Why are placebos so powerful? How can a placebo produce the same physiological changes that happen with actual pills?

Because thoughts, beliefs, expectations and meaning create change. If you believe that the sugar pill you are receiving is an actual pill that will treat or cure a given condition and you have that expectation and meaning and hope, it will likely not only impact your mental state, but it will also change your body chemistry in the same way that the pill would have.

It’s mind boggling if you think about the implications of this. If it’s not the pill that’s changing your mental and physical condition; it’s you!


The days of thinking our brains are hardwired by the time we’re five are long gone. This is the new present and the new future based on buckets of scientific research that we are constantly pruning old connections and creating new ones.

Obviously, the pharmaceutical companies aren’t jumping up and down and pouring millions into placebo research, because they’re publicly traded companies with a bottom line and that bottom line is not your health and wellbeing. That doesn’t mean that there aren’t many drugs that are extremely beneficial. But it does mean that these companies are not going to invest in research and pathways that don’t benefit them first and foremost.

**Task item A**
Answer these questions from the placebo passage:
(i) What does the passage say thoughts, beliefs, expectations and meaning create?
(ii) By what age were our brains once thought to be hardwired?
(iii) According to the passage, why are pharmaceutical companies not pouring millions into placebo research?
**Task item B**
Set down the portion of the placebo passage beginning at the words "It’s mind boggling" and stopping after "first and foremost.", with every word and punctuation mark unchanged.

**Given information**
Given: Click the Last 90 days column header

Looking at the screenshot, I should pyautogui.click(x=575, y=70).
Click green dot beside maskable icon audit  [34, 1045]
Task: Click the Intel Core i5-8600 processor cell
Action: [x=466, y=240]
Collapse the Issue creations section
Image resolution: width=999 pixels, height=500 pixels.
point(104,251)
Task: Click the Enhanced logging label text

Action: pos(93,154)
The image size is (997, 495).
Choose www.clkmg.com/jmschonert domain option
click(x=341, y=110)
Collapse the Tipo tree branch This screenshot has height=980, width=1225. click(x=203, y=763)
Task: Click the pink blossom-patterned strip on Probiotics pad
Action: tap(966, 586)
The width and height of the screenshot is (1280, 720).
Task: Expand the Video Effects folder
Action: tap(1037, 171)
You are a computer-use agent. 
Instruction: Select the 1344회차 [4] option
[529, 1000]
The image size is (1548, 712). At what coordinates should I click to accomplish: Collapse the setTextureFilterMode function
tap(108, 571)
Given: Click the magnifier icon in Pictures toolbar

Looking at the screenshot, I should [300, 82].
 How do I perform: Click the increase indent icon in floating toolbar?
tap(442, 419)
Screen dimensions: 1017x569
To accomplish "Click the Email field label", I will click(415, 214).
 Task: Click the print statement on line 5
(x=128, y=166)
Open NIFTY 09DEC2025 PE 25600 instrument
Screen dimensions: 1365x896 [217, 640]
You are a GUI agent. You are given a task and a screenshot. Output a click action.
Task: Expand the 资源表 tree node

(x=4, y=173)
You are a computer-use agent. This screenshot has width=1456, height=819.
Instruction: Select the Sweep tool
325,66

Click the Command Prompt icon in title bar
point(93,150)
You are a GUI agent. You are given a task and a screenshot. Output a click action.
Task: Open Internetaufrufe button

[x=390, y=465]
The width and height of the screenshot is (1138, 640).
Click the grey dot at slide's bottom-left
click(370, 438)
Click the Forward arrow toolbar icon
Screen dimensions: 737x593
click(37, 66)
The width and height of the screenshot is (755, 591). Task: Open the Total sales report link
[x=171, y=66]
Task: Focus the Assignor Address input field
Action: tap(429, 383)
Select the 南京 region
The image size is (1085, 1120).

**Response area A**
(i) They create change.
(ii) By the age of five.
(iii) They are publicly traded companies with a bottom line, and that bottom line is not your health and wellbeing.

**Response area B**
It’s mind boggling if you think about the implications of this. If it’s not the pill that’s changing your mental and physical condition; it’s you!


The days of thinking our brains are hardwired by the time we’re five are long gone. This is the new present and the new future based on buckets of scientific research that we are constantly pruning old connections and creating new ones.

Obviously, the pharmaceutical companies aren’t jumping up and down and pouring millions into placebo research, because they’re publicly traded companies with a bottom line and that bottom line is not your health and wellbeing. That doesn’t mean that there aren’t many drugs that are extremely beneficial. But it does mean that these companies are not going to invest in research and pathways that don’t benefit them first and foremost.